SOURCE MATERIAL:
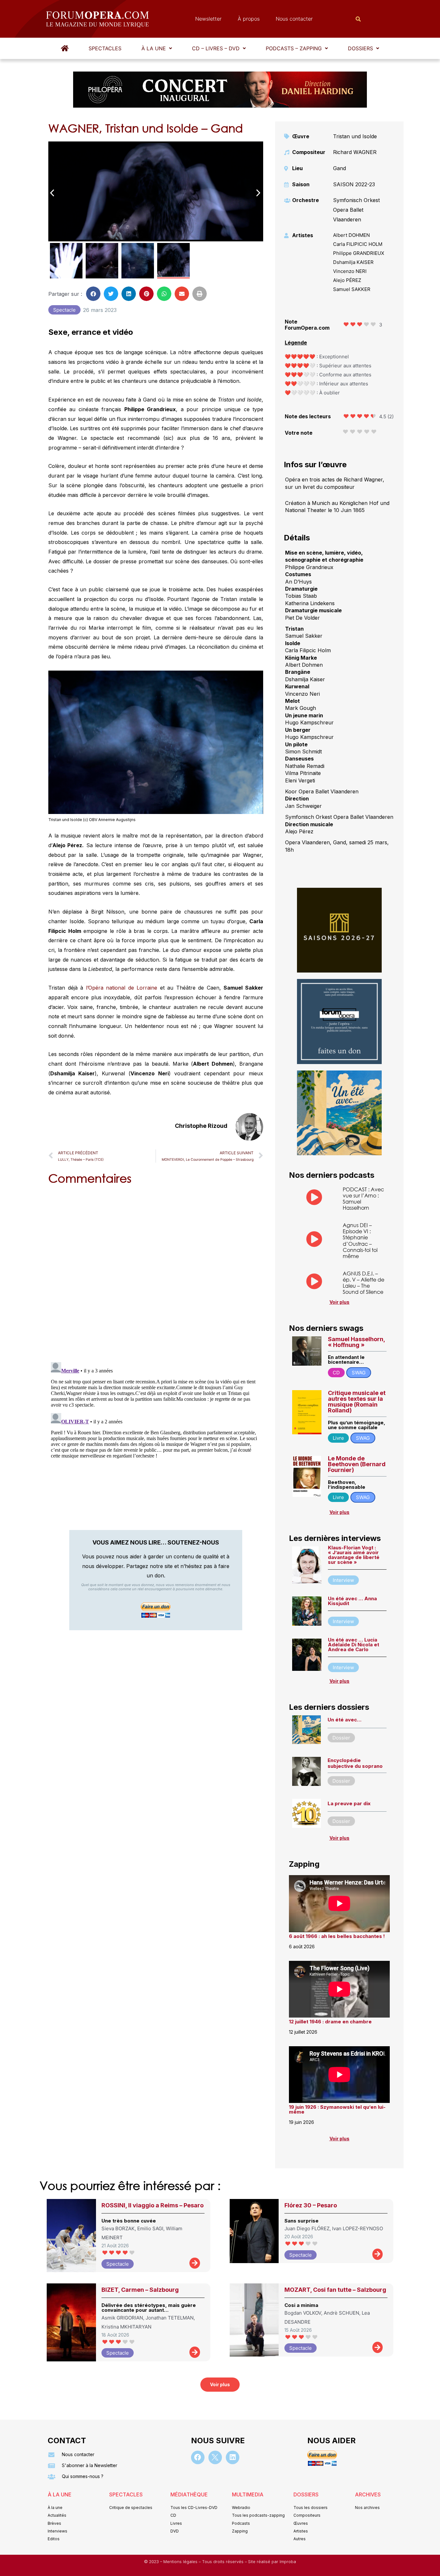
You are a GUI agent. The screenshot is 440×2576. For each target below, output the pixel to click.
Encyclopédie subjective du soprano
---
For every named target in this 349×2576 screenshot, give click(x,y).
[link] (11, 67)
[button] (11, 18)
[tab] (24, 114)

WHAT YOU HAVE TO DO: Restate word for word the lines in the material above from the one with "You are a GUI" to the one with "Encyclopédie subjective du soprano"; both of those lines count, and nothing else does.

RESPONSE AREA:
You are a GUI agent. The screenshot is 440×2576. For each target below, output the pixel to click.
Encyclopédie subjective du soprano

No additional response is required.